I guess my career really started in high school. When I was younger, I thought I wanted to be a game designer. Once I got to high school, I had the opportunity to take a basic web design course. This involved creating basic web pages with HTML/CSS using outdated practices like table layouts and iframes, and building some ugly websites. My first completed site had a bright lime green background with marquees across the top and all kinds of things that used to be cool on websites in the early 2000’s. Even though what I built was awful, that was when I realized I wanted to go into development. I was good at it, everything made sense to me, and I had fun doing it.
Fast forward a couple of years to August of 2013 where I started my pursuit of a bachelor’s degree at the University of Louisville. I majored in Computer Information Systems, a program offered through UofL’s business school. I was at UofL for three and a half years, and graduated in December of 2016. During my time at UofL, I started an internship with Aspect Software. I started this in December of 2015. I had the opportunity to work with a remote mentor who gave me some guidance and directed me to some tutorials to learn about some cool JavaScript frameworks and .NET MVC. While this did help me learn, I didn’t get much out of this internship. I had to work remotely and I was never assigned a real project that I could make an impact on. I sat in on meetings and shadowed a few developers, but not much else.

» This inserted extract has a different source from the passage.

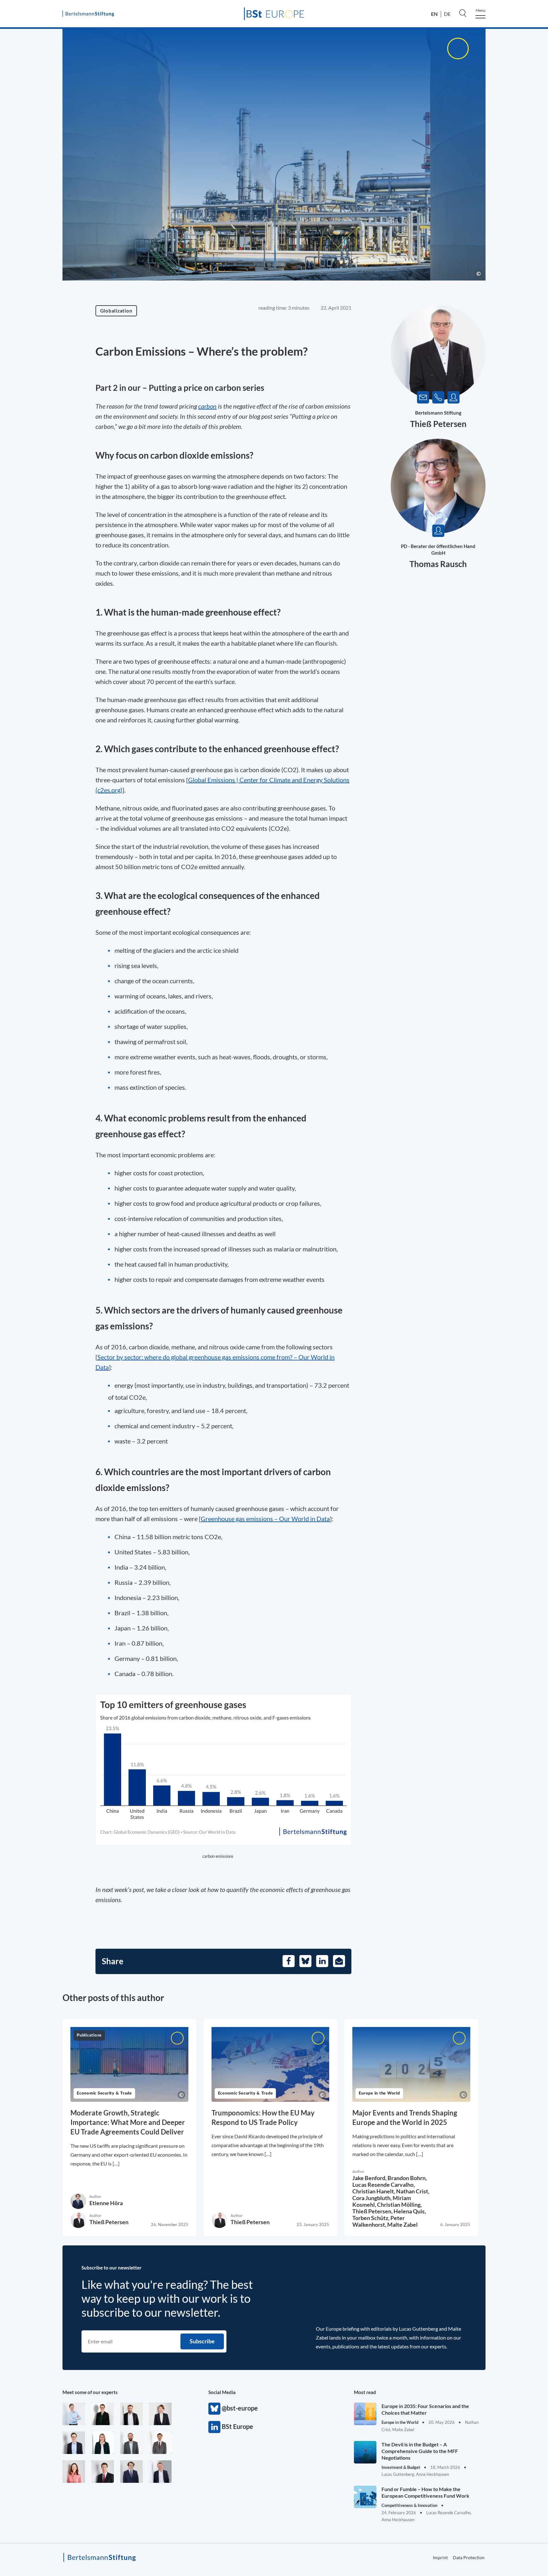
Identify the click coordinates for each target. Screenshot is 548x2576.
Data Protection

After I left Aspect Software, I started an internship with Farm Credit Mid-America in May of 2016. This internship was a complete 180 from what my experience at Aspect’s was. I had a development partner that I was adjacent to in the office, and I had a project to work on that was defined before I ever came in as an intern. The project had a direct impact on a top initiative of the company instead of just some simple project that interns would get assigned to so they wouldn’t bother anyone. I got to engage with the company’s customers on multiple intern retreats to visit customers and just to go have a good time. Once my internship was finished in August, I accepted a position at FCMA as a Trainee to work part time as a developer while I was still in school. I worked about 20 hours a week, picking up work items just like the other developers on the team I was assigned to. After graduating from UofL, I transitioned into a full time Software Developer role in January of 2017, which is where I am now.

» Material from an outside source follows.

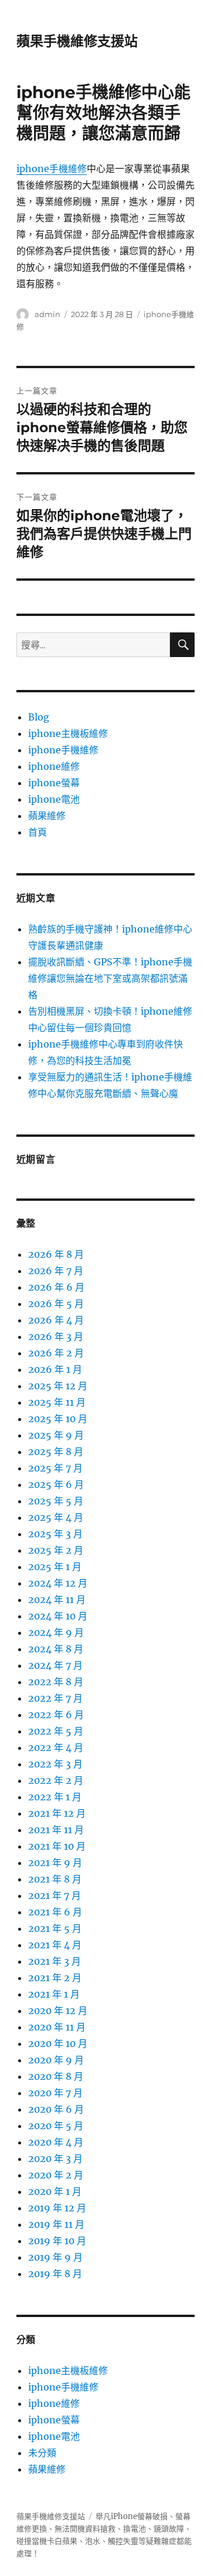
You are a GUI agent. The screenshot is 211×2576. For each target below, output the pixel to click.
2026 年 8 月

The best experience in the context of my career that I have had so far is Startup Weekend. Startup Weekend is a competition where you go with an idea, pitch it for 60 seconds, and hope that your idea is popular enough to form a team around. From there, you have about 56 hours to flesh out your idea as far as you can. Market your idea, validate it’s something people want, come up with a business plan, and build a prototype to demonstrate. At the end, you get to present your idea to a panel of judges. During Startup Weekend, I was responsible for building the prototype of an idea a friend of mine and I had, which was the most popular idea in the beginning stages of forming a team. It was a trial by fire, really. I worked for 10, 12, 14 hours on Saturday and Sunday (and most of the night Friday) to get a prototype working for our idea to show off to the judges. I had the opportunity to use a very prevalent JavaScript framework (which I still use daily at work), and an up-and-coming technology that is now owned by Google. Building something that quickly, and seeing people actually use it was all the validation I needed in my mind to know I had chosen the right career path. It was the moment everything clicked for me and I started thinking “yeah, I could do this for a living.”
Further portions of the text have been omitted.